When Eve Hawthorne was widowed after her officer husband died she moved back in with her father and stepmother. The arrangement was not at all pleasant so she accepted a job as a companion/ chaperone to the two young American cousins of the Earl of Shrewsbury, who was happy to hire her with the recommendation of her friend, Vivian. The Bascombe girls quickly take a liking to their new chaperone, but it is their cousin's half-brother, Fitzhugh Talbot, who most enjoys her company. When he goes to pick her up he finds her playing with her younger brother in a river with her skirt tucked into her dress and he cannot getthe image out of his mind. He is determined to bring out this carefree woman again and wants to begin an affair with her. Despite being married, Eve has never known sex as her husband had been impotent, and while she is interested in experiencing that she knows that having an affair would ruin her reputation and put her very livelihood at risk.

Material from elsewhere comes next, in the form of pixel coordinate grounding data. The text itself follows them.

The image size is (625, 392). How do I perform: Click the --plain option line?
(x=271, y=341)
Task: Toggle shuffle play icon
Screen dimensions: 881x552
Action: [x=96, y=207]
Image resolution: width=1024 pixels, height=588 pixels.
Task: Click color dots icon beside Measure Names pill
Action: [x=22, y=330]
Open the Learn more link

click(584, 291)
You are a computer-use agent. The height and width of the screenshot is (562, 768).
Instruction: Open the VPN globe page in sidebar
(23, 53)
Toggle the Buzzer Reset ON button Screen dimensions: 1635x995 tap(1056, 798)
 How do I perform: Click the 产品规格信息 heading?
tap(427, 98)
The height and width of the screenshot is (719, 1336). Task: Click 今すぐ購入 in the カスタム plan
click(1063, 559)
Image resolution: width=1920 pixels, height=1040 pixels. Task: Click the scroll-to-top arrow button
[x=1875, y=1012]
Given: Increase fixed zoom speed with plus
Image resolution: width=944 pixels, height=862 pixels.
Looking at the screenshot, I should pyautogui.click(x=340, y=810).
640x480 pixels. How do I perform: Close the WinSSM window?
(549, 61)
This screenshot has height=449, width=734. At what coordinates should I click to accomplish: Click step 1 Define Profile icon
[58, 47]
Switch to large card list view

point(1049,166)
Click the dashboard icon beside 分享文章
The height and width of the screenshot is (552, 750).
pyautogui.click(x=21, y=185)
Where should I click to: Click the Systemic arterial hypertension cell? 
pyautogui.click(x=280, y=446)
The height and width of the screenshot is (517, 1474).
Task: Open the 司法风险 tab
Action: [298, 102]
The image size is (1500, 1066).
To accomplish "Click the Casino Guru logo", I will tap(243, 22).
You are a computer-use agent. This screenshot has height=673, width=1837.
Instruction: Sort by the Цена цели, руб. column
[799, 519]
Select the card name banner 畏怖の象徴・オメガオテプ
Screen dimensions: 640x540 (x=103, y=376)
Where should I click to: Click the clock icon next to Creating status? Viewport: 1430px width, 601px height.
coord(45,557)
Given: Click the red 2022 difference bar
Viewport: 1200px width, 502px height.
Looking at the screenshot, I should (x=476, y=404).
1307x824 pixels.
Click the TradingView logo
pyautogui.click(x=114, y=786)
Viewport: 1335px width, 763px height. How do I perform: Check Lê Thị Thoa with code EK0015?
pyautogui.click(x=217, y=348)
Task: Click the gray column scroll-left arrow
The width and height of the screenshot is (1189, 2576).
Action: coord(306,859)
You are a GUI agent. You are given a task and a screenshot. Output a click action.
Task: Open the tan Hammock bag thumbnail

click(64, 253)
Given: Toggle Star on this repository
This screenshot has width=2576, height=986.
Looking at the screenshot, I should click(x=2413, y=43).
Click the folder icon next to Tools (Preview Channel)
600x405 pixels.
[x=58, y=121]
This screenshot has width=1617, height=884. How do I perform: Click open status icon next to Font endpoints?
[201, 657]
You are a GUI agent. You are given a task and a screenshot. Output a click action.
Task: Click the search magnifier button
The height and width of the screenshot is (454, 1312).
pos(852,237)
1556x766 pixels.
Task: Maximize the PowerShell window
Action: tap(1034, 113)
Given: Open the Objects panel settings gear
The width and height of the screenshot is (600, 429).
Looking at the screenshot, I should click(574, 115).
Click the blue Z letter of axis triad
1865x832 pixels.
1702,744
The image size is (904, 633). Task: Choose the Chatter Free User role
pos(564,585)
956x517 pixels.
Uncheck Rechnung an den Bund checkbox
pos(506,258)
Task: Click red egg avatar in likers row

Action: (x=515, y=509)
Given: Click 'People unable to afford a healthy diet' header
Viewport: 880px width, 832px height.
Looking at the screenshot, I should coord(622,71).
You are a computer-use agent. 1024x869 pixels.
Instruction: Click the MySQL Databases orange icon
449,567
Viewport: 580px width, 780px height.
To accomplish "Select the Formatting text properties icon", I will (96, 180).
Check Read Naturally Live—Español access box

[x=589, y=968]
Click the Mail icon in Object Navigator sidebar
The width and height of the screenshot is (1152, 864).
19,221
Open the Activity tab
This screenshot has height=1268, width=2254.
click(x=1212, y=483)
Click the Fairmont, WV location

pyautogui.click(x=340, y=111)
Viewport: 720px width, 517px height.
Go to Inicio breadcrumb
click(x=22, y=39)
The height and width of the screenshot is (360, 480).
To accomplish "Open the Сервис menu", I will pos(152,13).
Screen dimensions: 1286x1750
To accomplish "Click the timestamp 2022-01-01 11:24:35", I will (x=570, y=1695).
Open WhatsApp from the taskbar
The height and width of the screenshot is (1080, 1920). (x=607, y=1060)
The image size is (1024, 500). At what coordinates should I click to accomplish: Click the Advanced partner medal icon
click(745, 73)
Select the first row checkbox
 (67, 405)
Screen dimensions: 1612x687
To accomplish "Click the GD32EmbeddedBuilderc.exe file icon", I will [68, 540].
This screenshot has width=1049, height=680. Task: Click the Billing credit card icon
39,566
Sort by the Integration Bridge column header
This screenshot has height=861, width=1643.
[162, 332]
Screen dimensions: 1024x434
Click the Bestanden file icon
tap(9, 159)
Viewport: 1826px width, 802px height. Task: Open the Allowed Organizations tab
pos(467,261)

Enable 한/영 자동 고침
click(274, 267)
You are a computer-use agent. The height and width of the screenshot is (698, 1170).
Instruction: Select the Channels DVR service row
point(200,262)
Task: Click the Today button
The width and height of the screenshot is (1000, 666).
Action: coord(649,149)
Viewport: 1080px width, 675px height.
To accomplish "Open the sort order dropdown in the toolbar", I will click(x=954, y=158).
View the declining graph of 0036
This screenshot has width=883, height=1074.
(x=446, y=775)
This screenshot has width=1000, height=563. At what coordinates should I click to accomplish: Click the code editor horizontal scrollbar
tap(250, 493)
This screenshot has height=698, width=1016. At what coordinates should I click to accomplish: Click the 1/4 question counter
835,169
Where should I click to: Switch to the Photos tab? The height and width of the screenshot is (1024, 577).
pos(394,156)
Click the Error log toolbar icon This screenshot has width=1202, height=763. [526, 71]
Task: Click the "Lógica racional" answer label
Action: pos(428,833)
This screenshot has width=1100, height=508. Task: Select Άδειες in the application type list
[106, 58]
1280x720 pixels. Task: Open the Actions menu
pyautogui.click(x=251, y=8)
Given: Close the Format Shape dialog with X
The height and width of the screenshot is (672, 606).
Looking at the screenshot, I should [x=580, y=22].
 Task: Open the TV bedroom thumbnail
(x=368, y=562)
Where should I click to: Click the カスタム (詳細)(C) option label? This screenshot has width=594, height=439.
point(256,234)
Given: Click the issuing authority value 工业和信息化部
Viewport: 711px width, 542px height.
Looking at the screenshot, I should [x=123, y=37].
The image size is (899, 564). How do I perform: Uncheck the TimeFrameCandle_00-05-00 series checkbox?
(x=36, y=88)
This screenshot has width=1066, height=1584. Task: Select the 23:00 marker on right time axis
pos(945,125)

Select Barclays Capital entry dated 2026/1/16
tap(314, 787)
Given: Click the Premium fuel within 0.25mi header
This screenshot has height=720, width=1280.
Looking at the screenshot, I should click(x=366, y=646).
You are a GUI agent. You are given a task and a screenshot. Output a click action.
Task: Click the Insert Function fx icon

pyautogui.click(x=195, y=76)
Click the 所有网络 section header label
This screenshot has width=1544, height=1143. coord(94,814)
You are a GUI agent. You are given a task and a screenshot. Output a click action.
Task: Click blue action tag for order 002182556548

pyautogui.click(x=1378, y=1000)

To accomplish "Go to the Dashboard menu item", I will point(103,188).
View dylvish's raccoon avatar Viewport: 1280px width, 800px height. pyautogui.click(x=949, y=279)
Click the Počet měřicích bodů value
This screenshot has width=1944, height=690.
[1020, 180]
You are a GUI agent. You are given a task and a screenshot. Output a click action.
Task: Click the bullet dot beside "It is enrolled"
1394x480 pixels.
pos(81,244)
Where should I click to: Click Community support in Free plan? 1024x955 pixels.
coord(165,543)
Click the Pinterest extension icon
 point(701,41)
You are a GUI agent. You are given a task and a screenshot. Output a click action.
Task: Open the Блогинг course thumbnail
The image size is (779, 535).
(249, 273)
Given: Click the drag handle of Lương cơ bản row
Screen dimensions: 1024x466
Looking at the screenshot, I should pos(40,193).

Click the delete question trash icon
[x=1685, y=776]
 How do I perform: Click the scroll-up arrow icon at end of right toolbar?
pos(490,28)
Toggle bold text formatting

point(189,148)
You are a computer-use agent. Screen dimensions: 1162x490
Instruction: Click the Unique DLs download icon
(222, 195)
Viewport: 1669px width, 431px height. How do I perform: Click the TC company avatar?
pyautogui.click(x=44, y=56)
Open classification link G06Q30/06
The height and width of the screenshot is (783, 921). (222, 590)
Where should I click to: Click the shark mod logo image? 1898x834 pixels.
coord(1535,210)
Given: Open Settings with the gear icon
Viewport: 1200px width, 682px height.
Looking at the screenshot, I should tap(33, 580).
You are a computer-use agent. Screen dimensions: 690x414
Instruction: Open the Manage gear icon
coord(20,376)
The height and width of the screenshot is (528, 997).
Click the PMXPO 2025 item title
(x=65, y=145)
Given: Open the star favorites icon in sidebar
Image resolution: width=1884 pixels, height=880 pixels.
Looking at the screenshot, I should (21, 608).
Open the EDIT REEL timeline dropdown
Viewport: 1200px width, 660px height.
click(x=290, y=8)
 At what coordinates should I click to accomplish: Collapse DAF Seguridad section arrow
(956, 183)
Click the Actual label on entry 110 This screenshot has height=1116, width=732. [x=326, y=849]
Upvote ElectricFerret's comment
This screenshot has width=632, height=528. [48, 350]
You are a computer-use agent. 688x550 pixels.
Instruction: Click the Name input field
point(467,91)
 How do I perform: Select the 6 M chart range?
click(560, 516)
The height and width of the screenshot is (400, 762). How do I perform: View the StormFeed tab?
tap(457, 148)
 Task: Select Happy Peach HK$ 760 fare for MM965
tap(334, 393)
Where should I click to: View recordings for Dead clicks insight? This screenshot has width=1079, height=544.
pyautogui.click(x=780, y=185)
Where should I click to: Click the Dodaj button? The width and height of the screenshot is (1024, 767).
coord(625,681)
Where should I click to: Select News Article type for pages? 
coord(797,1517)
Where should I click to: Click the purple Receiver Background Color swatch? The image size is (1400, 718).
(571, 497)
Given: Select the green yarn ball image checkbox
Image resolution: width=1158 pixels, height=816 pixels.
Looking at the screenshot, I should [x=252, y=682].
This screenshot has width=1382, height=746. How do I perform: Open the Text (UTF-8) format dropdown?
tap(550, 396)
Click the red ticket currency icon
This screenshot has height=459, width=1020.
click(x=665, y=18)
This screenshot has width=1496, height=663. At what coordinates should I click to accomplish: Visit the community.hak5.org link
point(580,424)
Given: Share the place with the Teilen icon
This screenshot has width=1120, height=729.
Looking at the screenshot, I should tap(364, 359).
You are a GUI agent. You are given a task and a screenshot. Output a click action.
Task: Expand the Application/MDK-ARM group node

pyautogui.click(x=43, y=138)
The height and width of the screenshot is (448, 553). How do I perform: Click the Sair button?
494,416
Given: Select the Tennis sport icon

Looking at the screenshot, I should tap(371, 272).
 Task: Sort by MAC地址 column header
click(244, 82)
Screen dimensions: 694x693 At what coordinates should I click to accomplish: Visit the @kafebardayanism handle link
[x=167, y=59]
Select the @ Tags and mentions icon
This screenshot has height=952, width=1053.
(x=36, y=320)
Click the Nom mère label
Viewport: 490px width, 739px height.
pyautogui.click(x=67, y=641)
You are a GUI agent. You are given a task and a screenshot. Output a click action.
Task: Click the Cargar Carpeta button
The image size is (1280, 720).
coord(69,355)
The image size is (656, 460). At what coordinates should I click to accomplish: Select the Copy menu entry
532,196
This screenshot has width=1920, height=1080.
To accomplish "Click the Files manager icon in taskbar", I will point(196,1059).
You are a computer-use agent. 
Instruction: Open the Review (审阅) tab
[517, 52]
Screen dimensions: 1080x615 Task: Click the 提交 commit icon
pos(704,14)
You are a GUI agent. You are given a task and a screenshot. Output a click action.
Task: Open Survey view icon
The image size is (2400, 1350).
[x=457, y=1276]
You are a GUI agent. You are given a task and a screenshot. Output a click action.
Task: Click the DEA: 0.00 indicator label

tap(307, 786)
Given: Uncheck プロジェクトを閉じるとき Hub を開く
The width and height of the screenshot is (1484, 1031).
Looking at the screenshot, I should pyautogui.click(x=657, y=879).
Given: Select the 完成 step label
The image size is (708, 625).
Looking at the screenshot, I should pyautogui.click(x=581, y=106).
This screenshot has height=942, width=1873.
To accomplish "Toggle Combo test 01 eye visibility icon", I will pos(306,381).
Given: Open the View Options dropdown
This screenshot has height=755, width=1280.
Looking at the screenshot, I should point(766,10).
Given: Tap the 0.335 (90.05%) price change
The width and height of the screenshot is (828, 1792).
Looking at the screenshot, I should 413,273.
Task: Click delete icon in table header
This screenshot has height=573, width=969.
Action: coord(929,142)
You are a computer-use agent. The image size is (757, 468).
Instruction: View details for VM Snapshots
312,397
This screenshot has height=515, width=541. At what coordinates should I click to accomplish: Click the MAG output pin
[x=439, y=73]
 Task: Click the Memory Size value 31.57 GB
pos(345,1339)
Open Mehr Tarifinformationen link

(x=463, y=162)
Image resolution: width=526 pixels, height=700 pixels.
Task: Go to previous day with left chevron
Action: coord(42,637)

But she is forced to enlist his aid when one of her charges, young Lily Bascombe, is far too interested in Fitz's friend, the rakish Neville Carr, who is already pre-engaged to another young woman. The Earl has been called back to London and suddenly it is the carefree Fitz who is taking charge of the estate when many come down with the measles, and who finds himself for once being the honorable guardian as he attempts to warn Neville away from Lily. Things get even more heated when someone starts delivering threatening notes to Eve claiming that her husband was a thief who killed himself and stole the very watch the Eve cherishes from him. She tries to be brave, but when someone starts breaking into the house, she tells Fitz and the two become closer than ever. Fitz needs to find the man who is threatening Eve because suddenly he can't sand the thought of anything happening to her.

I always like the chaperone getting a little something for herself and Camp does a pretty good job of it here. Eve is great however I thought it a little too noble of her not to have accepted Vivian's generous offer to come live with her. I'm all for a woman trying to make it on her own, but in that day and age when someone gives you a way out I think she should have taken it. I also thought that Camp did an excellent job explaining away her virginal status because apparently the virgin widow used to be all too common in the genre and while not so now, the situation still needs some good back story. The women are of course all fast friends and get along famously, which sometimes annoys me in stories as that is so rarely the case in real life, but Camp also does a great job with this- perhaps because one of the villains of the story is Lady Sabrina, who I absolutely love to hate in the Willowmere series.

And another staple is the rogue with no worries who suddenly finds himself wanting to tie himself to one woman and take up all the responsibilities he had been all too eager to hand off to another. Fitz is really pretty average for a romance novel hero; supposedly bad but still noble to stop just shy of ruining the heroine. The sex between these two is pretty good but I really felt like it could have been better as there was some great chemistry between them throughout the rest of the book. The whole letters and stealing ex-husband was a little weird really as it just seemed to show up when it was convenient and then disappear when there was other things that needed to be done. I guess I'm also a little upset as I hoped the Bascombe sisters would get their own series/ books but their stories are obviously being thrown in as side-romances for the men of Willowmere. One of my favorite parts of this was reading about Neville Carr's weak-willed "fiance" growing a spine and I wish there had been more.

Rating: Camp really has become one of my go-to authors recently and while this is not her best this is still a fun read. Looking forward to Stewkesbury's story immensely.